§ **INPUT DATA**
Segment Open
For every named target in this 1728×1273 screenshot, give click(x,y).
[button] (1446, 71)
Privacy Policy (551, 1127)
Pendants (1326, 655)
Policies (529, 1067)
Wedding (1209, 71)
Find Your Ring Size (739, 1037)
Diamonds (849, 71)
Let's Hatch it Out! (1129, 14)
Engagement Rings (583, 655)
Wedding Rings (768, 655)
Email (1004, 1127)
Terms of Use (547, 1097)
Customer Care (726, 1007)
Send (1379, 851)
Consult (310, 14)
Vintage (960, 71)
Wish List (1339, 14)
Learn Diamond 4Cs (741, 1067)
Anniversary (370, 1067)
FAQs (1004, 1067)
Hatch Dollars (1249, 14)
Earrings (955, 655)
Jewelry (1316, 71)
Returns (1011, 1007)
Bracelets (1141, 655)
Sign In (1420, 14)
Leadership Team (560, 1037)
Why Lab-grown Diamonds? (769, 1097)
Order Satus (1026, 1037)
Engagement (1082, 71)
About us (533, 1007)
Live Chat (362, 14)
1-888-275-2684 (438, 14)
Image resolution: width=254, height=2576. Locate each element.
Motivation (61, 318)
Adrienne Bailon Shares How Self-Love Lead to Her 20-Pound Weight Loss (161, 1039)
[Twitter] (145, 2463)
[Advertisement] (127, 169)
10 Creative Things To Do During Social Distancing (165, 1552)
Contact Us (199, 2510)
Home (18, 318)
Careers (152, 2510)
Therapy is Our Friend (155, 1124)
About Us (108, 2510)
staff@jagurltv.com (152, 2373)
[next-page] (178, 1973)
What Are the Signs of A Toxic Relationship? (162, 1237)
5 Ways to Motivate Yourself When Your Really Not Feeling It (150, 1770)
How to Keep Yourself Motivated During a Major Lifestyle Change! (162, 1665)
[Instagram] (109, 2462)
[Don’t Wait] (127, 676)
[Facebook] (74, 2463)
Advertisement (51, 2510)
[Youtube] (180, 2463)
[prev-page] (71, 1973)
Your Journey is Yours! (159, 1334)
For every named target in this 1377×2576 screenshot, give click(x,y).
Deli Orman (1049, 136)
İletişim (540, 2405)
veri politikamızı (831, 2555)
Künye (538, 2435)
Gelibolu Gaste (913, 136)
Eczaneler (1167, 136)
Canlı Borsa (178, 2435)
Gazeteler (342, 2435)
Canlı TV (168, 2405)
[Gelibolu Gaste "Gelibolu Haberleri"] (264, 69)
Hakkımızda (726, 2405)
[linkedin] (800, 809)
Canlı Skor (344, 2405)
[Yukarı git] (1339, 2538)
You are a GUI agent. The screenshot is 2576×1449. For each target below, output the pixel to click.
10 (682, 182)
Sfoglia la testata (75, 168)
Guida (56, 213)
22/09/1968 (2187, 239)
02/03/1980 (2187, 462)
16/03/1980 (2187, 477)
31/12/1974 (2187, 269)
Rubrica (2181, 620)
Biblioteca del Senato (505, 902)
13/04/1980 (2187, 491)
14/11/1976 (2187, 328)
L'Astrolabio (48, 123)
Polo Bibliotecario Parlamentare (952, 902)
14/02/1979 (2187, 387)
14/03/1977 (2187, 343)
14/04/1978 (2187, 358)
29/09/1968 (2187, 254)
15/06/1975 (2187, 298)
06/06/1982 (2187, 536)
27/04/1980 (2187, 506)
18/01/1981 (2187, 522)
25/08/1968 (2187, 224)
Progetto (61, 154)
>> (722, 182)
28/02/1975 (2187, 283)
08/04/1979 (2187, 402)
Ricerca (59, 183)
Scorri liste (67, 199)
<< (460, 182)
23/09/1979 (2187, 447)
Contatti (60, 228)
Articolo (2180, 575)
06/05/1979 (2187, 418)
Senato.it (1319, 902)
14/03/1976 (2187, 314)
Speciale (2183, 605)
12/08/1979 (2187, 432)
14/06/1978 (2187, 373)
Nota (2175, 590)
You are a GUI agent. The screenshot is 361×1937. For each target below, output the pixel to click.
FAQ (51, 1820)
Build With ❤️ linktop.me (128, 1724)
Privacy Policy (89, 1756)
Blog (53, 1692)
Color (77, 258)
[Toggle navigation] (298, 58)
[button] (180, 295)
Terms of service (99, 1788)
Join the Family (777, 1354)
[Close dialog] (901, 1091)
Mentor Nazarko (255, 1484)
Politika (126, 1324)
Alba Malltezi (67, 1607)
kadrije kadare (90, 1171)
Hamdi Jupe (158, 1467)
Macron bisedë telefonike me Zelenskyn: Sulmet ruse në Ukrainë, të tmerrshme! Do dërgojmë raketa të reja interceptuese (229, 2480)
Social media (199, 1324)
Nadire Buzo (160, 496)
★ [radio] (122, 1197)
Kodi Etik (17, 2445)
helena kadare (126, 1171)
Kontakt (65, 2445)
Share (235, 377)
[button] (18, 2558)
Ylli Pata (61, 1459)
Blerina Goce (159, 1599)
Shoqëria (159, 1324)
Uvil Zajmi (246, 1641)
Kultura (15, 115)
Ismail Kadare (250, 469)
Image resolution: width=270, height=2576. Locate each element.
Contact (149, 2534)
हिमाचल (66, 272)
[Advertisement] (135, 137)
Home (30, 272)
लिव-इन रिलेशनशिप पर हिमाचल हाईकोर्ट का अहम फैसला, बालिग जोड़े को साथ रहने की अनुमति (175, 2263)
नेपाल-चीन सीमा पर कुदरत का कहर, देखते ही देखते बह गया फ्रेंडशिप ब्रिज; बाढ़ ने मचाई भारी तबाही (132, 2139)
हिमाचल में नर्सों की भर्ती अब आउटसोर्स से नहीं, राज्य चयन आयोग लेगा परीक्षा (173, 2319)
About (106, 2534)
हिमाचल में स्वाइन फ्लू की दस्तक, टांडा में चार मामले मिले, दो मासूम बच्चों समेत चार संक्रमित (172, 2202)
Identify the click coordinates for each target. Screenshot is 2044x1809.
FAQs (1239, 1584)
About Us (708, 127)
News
Segment Closed
§ **YOUR ASSIGNMENT**
Looking at the entries above, can you reproduce exactly the lines from the one that holds "Engagement (1082, 71)" through the one that holds "[Twitter] (145, 2463)", and only those?

§ **OUTPUT BELOW**
Engagement (1082, 71)
About us (533, 1007)
Live Chat (362, 14)
1-888-275-2684 (438, 14)
Image resolution: width=254, height=2576. Locate each element.
Motivation (61, 318)
Adrienne Bailon Shares How Self-Love Lead to Her 20-Pound Weight Loss (161, 1039)
[Twitter] (145, 2463)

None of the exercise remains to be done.